DAZN’s international expansion will be particularly important for growing the streamer’s subscriber base to satisfy leagues like the NFL, which is waiting to see streaming services prove they can serve 25 million concurrent live viewers. DAZN has around 8 million paying subscribers, including 1 million subscribers in the U.S., according to CNBC. By comparison, The Walt Disney Company’s subscription-based sports streamer ESPN+ has 7.6 million subscribers. However, ESPN+ is only available in the U.S. That creates an opportunity for DAZN to establish itself as the early international streaming option for sports leagues and use that position to eventually contend for the leagues’ U.S. rights.
“Our ability to buy rights on a global basis now is a tremendous first-mover advantage,” Markowski said.
However, DAZN will be at a disadvantage when it comes to being able to afford to buy exclusive rights on a global basis. DAZN plans to spend tens of millions of dollars for additional sports rights and is in the process of raising $500 million in funding, according to The Wall Street Journal. For comparison, U.S. TV rights for NFL games cost $1 billion to $2 billion a year and prices are expected to at least double in the next round of negotiations, per CNBC. Even non-exclusive global streaming rights to less prestigious NFL games are costly. Amazon paid around $65 million a year to stream Thursday Night Football games, according to Reuters.

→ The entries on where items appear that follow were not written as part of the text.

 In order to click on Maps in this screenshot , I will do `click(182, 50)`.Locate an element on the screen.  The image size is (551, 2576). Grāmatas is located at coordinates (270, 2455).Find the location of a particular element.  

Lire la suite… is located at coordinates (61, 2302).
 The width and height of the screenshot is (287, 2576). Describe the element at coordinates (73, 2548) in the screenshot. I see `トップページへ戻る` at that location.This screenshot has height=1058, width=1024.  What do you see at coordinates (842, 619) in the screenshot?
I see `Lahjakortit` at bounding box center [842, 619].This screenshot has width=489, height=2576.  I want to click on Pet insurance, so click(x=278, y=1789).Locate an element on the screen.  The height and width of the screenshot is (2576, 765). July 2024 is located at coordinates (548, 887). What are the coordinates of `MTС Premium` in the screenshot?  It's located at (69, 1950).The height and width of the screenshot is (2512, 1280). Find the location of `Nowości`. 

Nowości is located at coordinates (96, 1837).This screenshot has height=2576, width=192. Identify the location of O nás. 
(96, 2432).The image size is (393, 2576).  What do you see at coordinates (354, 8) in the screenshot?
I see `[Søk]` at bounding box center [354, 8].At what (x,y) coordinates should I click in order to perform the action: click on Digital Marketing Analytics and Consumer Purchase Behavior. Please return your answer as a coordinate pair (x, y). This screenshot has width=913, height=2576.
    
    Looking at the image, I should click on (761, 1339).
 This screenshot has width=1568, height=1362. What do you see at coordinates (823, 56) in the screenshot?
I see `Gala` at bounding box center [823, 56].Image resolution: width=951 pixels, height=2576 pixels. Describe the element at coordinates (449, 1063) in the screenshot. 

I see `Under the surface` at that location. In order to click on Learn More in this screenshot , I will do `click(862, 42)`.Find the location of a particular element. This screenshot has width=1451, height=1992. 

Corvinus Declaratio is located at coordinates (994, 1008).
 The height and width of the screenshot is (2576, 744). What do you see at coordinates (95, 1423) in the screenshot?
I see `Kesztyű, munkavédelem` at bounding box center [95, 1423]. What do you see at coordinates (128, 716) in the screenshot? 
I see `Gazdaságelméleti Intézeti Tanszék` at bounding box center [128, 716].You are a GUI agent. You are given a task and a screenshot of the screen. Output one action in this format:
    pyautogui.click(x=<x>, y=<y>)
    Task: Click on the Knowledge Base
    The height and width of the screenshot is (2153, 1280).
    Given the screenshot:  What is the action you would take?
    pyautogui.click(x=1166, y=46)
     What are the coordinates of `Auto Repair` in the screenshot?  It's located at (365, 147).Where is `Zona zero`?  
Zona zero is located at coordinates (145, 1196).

DAZN’s international expansion could offer a way for the company to address this disadvantage. Instead of angling for exclusive global rights off the bat, the company could cobble together rights by country — especially in countries where the rights may cost significantly less than major markets like the U.S. — in order to grow its business in each of the 200-plus markets it is expanding into. Then it could use those deals and the revenue they generate to eventually afford to compete for exclusive rights in the major markets.
That may be a longer process than DAZN would like, but time could be working in the streamer’s favor. The NFL appears intent on renewing its U.S. rights deals with TV networks this year, per The Wall Street Journal, and the league is seeking seven- or eight-year deals, according to CNBC. That would create a window for DAZN to build up its global streaming bona fides — and, as importantly, its budget — in time for the next round of rights negotiations in competitive markets like the U.S.
With a global distribution platform, “you can go exploit these places where the rights are undervalued, pay for them, have a good, positive return on that if you’re DAZN and a good, positive partnership with the league. Then you turn around later in time in very established markets and leverage it,” said Patrick Crakes, a former Fox Sports exec and principal of Crakes Media Consulting.
Major U.S. and international sports leagues have already shown they are willing to sell their rights to DAZN to help them grow their audiences abroad. In Germany, Austria and Switzerland, DAZN has rights to stream NFL, NBA, MLB and NHL games as well as matches from Spanish soccer league La Liga. And the company also has deals in various countries with other soccer leagues, including England’s Premier League and Germany’s Bundesliga; racing leagues Formula One and MotoGP; women’s tennis league the WTA; and the UFC.
“They have those brands already planted with tier-one leagues internationally. If you’ve got a slice of the Bundesliga in Germany, you’re a real player. That’s like having the NFL in the United States,” Crakes said.
DAZN will face a tough time securing rights to stream NFL games in the United States anytime soon. The TV networks that currently hold the rights to various leagues have been establishing their own streaming services and will likely use those services to try to lock up leagues’ TV and streaming rights. Disney has ESPN+. ViacomCBS has CBS All Access. WarnerMedia will debut HBO Max in May. NBCUniversal will roll out Peacock nationally in July. Fox is in talks to acquire ad-supported streamer Tubi, according to The Wall Street Journal.
However, since the networks’ streamers have been concentrated on the U.S., DAZN could come in as an international distribution partner for one of the TV networks that could team with the streamer to bolster their pitch to the leagues, with the network taking the U.S. rights and DAZN taking the international streaming rights, Crakes said.
Of course, DAZN is not the only company with that opportunity. Amazon and Google operate global streaming services through Amazon Prime Video and YouTube, respectively, and are likely to be in the hunt. Furthermore, those companies have much deeper pockets than DAZN and would be able to pay more for rights. However, even the tech giants will need to prove that they can get enough people to tune into games. In a recent pitch deck Amazon sent to advertisers, the e-commerce giant said 2.6 million people tuned into its broadcast of 2019’s Week 6 Thursday Night Football game, which is well shy of the NFL’s 25-million-viewer threshold and may leave enough of an opening for DAZN to make its pitch.
“Regardless of what they want to do in the United States, the international opportunity is there for them,” Crakes said.